Any way to stream a file in linux

I have a terminal output which I'd like to be available to several users

currently something like:

command > /var/logs

for the input, and:

watch tail -30 /var/logs

for the input terminals.

however this is undesirable because watch only polls as opposed to outputting when there is updates and tail doesn't allow scrollback.


Solution 1:

Two problems you posit:

watch only polls as opposed to outputting when there are updates

tail -f does not poll. As of version 7.5 of GNU Coreutils, tail -f will use the Linux kernel's inotify interface to receive signals from the kernel indicating that the file has been modified. If you don't use GNU Coreutils, or use a version older than 7.5 for some reason, it will poll once per second. It probably also polls on non-Linux POSIX operating systems (BSD, Solaris, etc) but you would have to research it on a case-by-case basis: some of these OSes use GNU Coreutils but the kernel doesn't support inotify; some of them don't use GNU Coreutils to implement tail at all.
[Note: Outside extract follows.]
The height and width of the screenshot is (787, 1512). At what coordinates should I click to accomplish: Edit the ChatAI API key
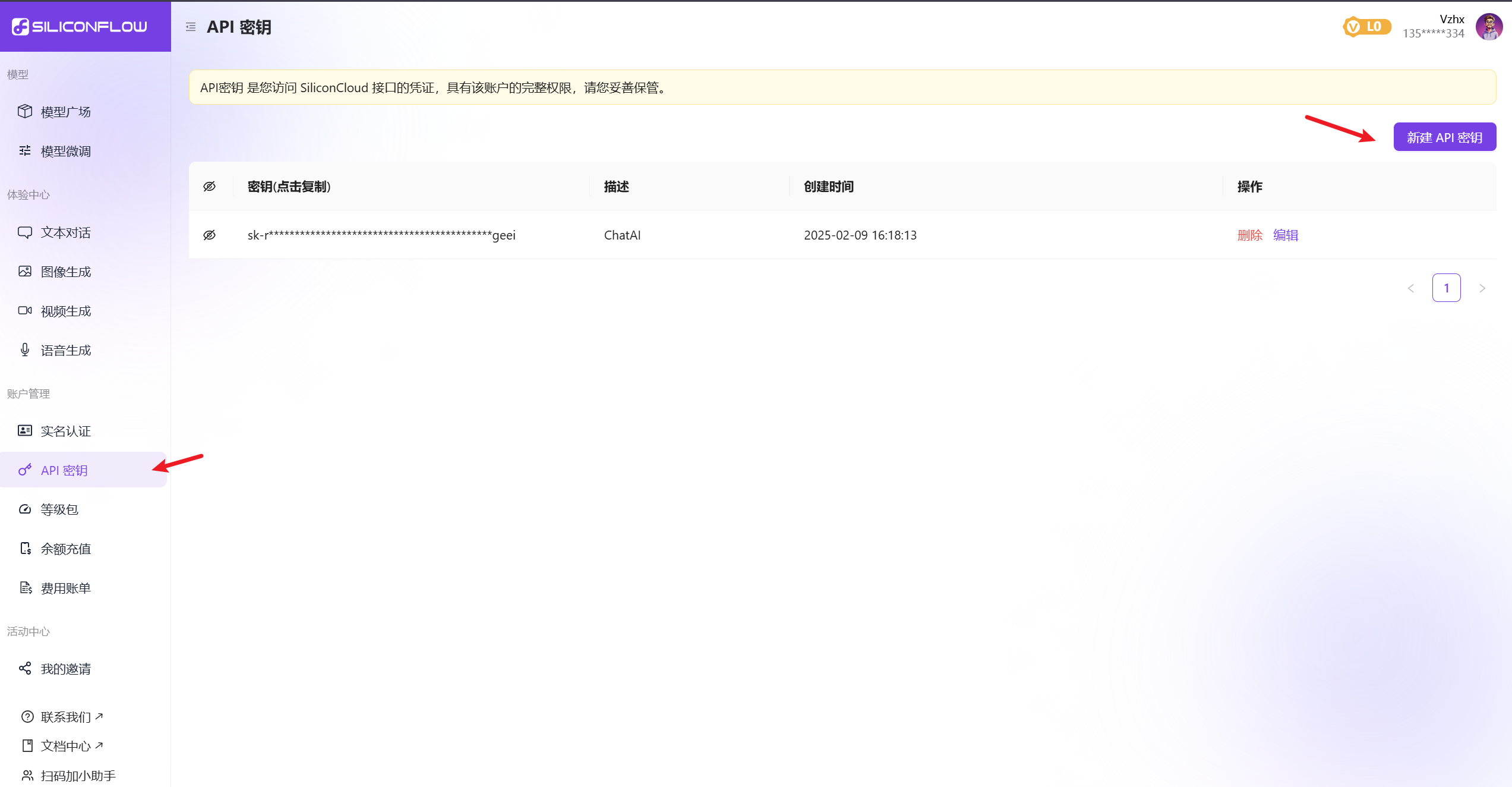1286,235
tail doesn't allow scrollback

The less command is specifically designed to buffer data from stdin (e.g. from the tail command) and allow you to scroll back and forth. The buffer is not unlimited, but you can use command line options to increase or decrease the buffer as well as modify how long the buffer is for back-scroll and forward-scroll.

So something like, maybe,

tail -f /var/logs | less

would allow you to keep a scrollback buffer of the logs without polling (tail just sits there idle consuming no CPU until the kernel tosses it a signal letting it know that the file has been modified).

If you need multiple users to be able to read from the same buffer, you could just run tail -f /var/logs within a screen session. My original answer didn't take into account that you want to run this so that multiple users can see the same log data at the same time. @Let_Me_Be mentioned screen and then it occurred to me that that's probably your best bet.

So putting my solution and @Let_Me_Be's solution together:

screen -mdS logview -- tail -f /var/logs

Warning: Untested. Please edit if it's wrong. But I think we're close on the trail to a proper solution here.

Now you just need to have screen in multi-user mode. This is a little complicated, so I'll let this site speak for itself. The gist is that you have to add multiuser on to your ~/.screenrc file. Also see the Common Problems at the bottom of that link.

Now, for users to view the log:

screen -rS logview

should do it.

Solution 2:

You want a program like screen or tmux.